*** Information supplied Section Begins ***

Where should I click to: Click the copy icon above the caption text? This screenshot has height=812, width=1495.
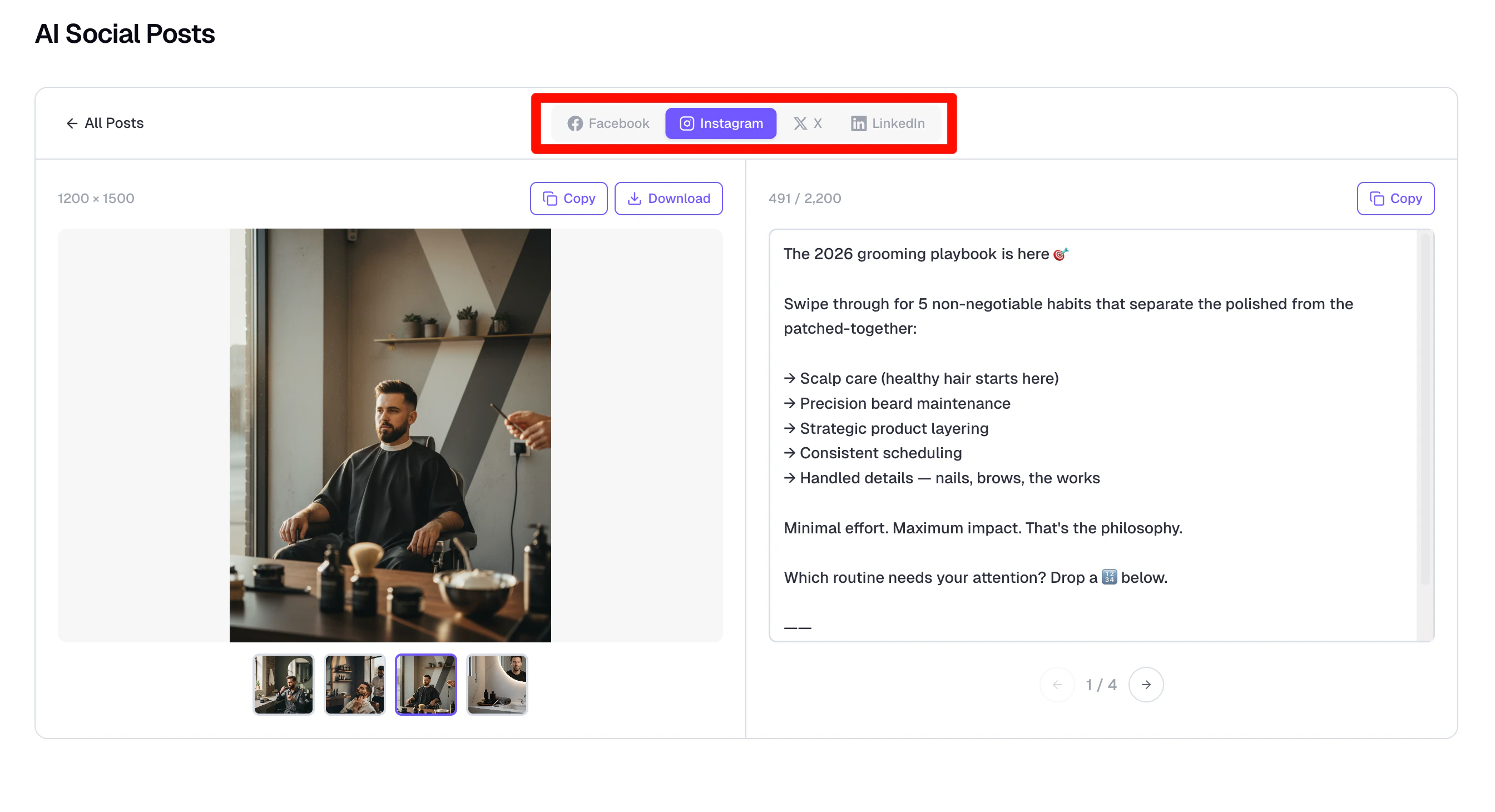point(1377,198)
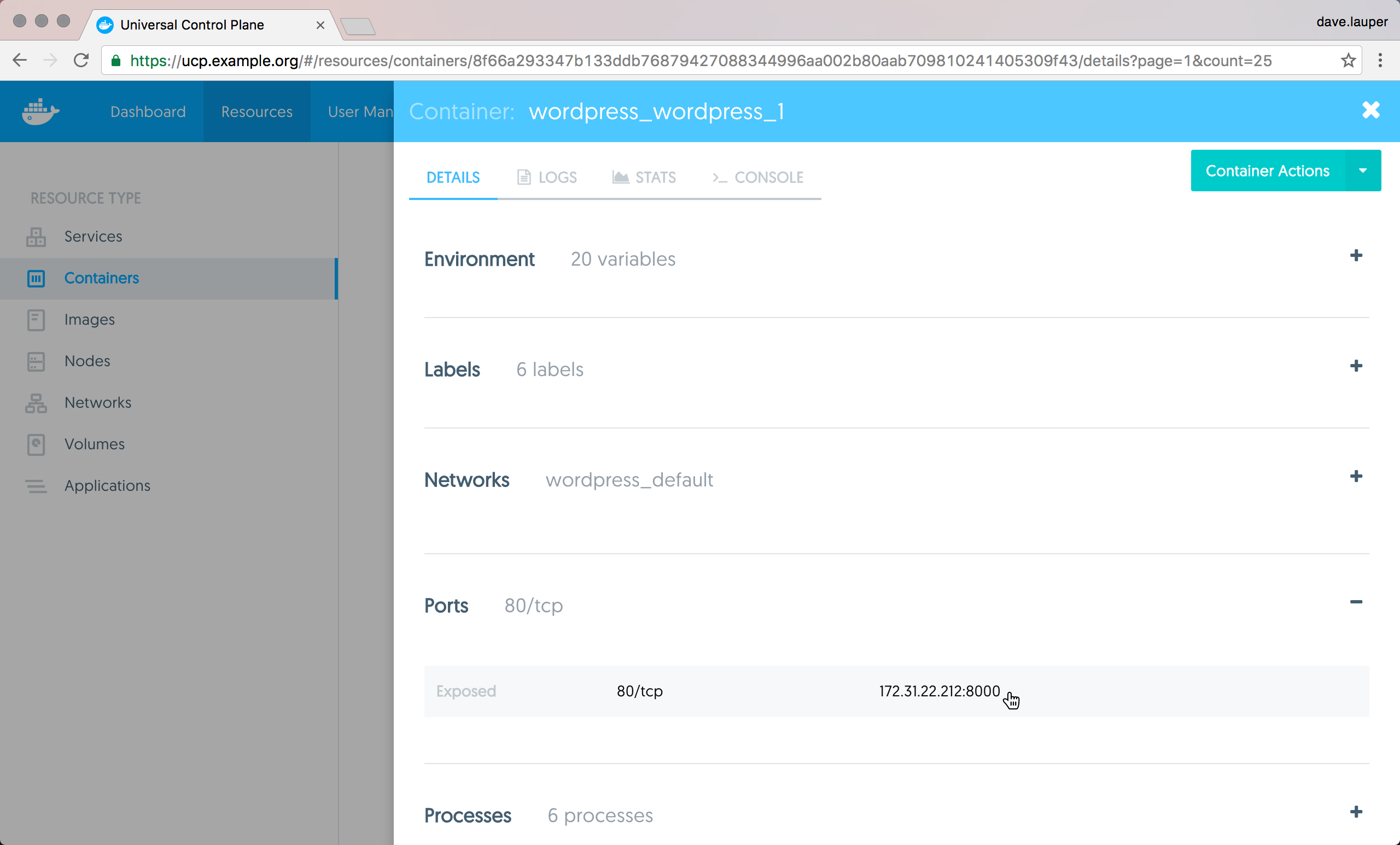Bookmark page with star icon
This screenshot has width=1400, height=845.
pyautogui.click(x=1348, y=60)
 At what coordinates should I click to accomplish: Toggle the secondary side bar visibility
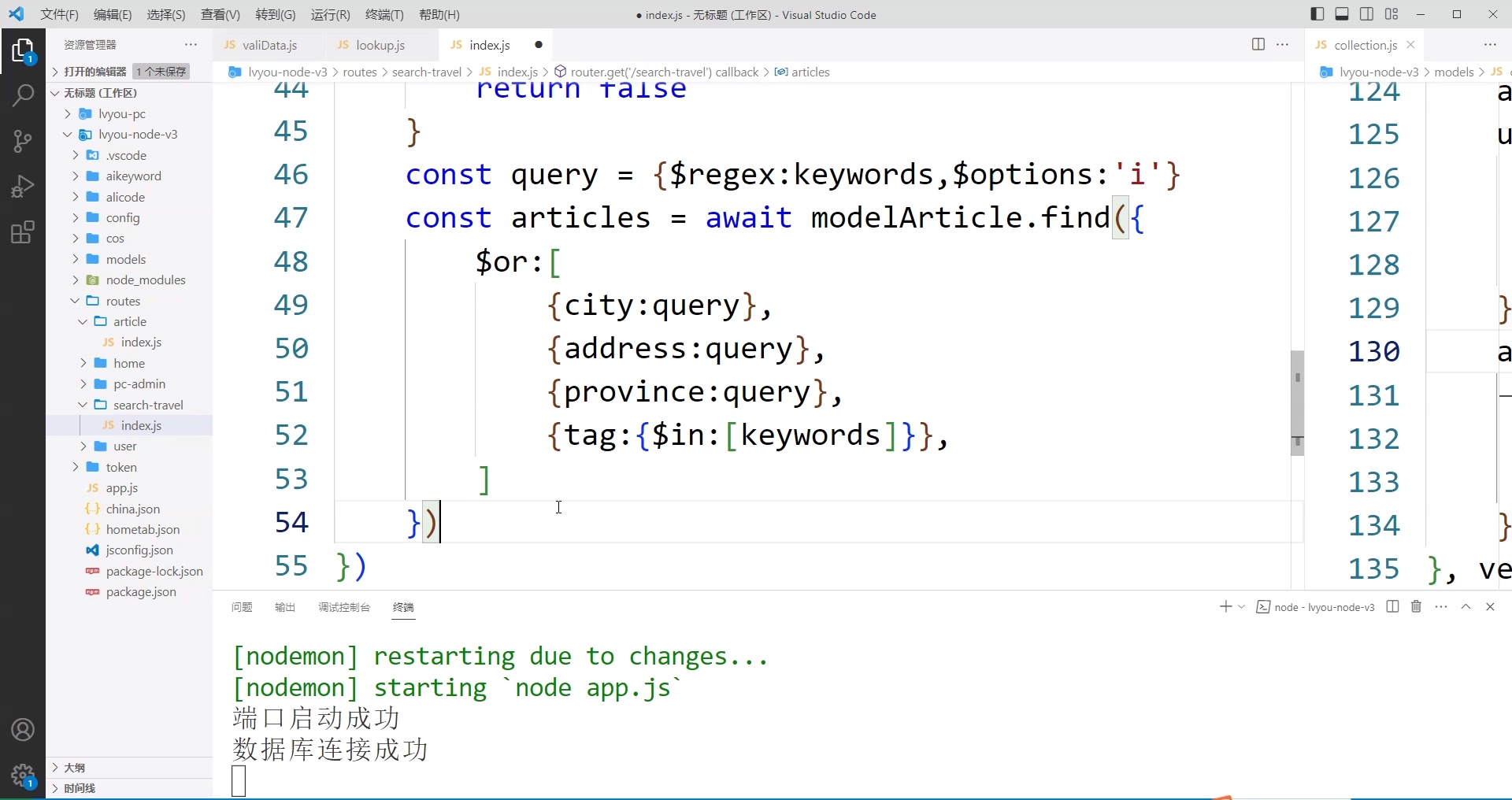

*** Information supplied Section Ends ***

◆ **Task objective**: Please return the full listing word for word, but without any pictures.

◆ **Your solution**:
Where should I click to: Click the copy icon above the caption text? This screenshot has height=812, width=1495.
point(1377,198)
Bookmark page with star icon
This screenshot has width=1400, height=845.
pyautogui.click(x=1348, y=60)
 At what coordinates should I click to accomplish: Toggle the secondary side bar visibility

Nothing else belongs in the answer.